A pesar de las ventajas indudables de las tecnologías de la información y la comunicación en su más amplio sentido, también hay que responsabilizarlas, paradójicamente, del incremento de la incomunicación: se está perdiendo la relación personal, cara a cara, esa comunicación imprescindible para el mutuo conocimiento, para el desarrollo social y afectivo, para el cultivo de las emociones positivas. En fin, que, como afirma Saramago: “El mundo se está convirtiendo en una caverna igual que la de Platón: todos mirando imágenes y creyendo que son la realidad”. Lo que enlaza directamente con ideas surrealistas, como la que nos evidencia Magritte cuando nos dice en el título de su cuadro: “Esto no es una pipa”. La clave no está en las TIC, sino en el uso adictivo que se hace de ellas.
Es urgente tomar conciencia de que toda la sociedad debe asumir su responsabilidad en la aparente realidad que estamos creando, y que influye decisivamente en la vida actual y futura de niños y jóvenes.
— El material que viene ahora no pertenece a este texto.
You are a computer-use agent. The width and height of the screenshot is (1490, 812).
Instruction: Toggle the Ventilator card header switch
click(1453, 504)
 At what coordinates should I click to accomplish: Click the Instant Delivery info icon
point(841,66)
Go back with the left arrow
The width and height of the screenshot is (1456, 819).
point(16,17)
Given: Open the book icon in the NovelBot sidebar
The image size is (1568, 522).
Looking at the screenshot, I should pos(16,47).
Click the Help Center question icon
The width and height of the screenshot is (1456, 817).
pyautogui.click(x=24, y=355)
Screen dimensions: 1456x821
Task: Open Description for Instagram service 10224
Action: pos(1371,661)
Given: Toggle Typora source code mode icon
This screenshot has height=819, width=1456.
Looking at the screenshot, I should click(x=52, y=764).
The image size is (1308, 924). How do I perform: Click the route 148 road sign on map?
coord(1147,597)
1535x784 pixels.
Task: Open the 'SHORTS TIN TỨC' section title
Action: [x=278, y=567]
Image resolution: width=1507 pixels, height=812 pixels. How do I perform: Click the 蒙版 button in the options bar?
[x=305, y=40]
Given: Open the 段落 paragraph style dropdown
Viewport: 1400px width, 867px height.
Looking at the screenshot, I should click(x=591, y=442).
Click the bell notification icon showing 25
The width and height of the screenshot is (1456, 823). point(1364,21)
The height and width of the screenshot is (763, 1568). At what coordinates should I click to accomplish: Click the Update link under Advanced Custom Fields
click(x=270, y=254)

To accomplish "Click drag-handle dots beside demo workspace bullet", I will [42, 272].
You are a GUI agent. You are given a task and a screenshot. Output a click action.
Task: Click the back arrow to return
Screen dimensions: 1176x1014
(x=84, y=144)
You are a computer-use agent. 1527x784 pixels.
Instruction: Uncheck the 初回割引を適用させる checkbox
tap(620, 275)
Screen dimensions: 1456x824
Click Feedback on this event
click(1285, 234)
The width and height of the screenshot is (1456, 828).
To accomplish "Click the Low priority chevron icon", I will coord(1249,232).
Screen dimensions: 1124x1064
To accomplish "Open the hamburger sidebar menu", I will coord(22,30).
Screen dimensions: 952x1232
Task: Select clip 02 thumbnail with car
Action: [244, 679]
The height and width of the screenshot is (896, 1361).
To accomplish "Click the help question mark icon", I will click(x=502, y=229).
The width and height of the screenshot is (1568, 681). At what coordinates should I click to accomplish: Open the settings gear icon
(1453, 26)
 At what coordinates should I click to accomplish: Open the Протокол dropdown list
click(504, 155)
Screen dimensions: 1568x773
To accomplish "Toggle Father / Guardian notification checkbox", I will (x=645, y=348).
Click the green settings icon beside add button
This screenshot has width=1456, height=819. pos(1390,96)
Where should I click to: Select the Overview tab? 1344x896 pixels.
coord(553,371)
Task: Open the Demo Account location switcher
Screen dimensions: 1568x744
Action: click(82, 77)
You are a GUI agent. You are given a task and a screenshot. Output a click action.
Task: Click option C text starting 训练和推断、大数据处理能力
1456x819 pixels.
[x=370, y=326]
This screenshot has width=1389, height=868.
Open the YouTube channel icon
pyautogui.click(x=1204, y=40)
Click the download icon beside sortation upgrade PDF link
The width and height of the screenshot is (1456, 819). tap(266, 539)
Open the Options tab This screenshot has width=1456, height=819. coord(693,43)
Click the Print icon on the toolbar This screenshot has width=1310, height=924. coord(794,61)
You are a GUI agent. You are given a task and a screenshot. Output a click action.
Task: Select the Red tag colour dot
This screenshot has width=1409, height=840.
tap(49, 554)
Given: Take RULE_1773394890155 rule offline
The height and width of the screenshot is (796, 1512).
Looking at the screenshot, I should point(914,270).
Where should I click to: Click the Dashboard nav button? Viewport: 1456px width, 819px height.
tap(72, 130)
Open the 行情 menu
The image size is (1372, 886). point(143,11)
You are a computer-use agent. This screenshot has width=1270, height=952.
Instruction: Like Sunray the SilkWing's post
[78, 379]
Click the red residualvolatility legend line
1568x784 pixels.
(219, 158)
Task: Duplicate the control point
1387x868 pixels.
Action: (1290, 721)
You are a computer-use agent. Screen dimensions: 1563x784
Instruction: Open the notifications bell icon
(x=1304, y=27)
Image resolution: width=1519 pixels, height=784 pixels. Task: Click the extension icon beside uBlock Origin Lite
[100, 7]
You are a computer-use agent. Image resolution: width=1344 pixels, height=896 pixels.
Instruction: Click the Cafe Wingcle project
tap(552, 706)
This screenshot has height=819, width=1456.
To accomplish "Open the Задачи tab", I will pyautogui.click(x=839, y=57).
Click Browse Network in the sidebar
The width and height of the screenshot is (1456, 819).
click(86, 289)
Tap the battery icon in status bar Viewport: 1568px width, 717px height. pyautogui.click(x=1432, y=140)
Que todos tenemos algo que hacer para conseguir que situaciones trágicas como la que ahora comentamos no vuelvan a suceder. Hay que colaborar, no competir entre los distintos sectores sociales, si se quiere alcanzar un entorno amigable, una sociedad del cuidado, resiliente, que apoye a cada persona a vivir plenamente y sin acortar… toda su vida.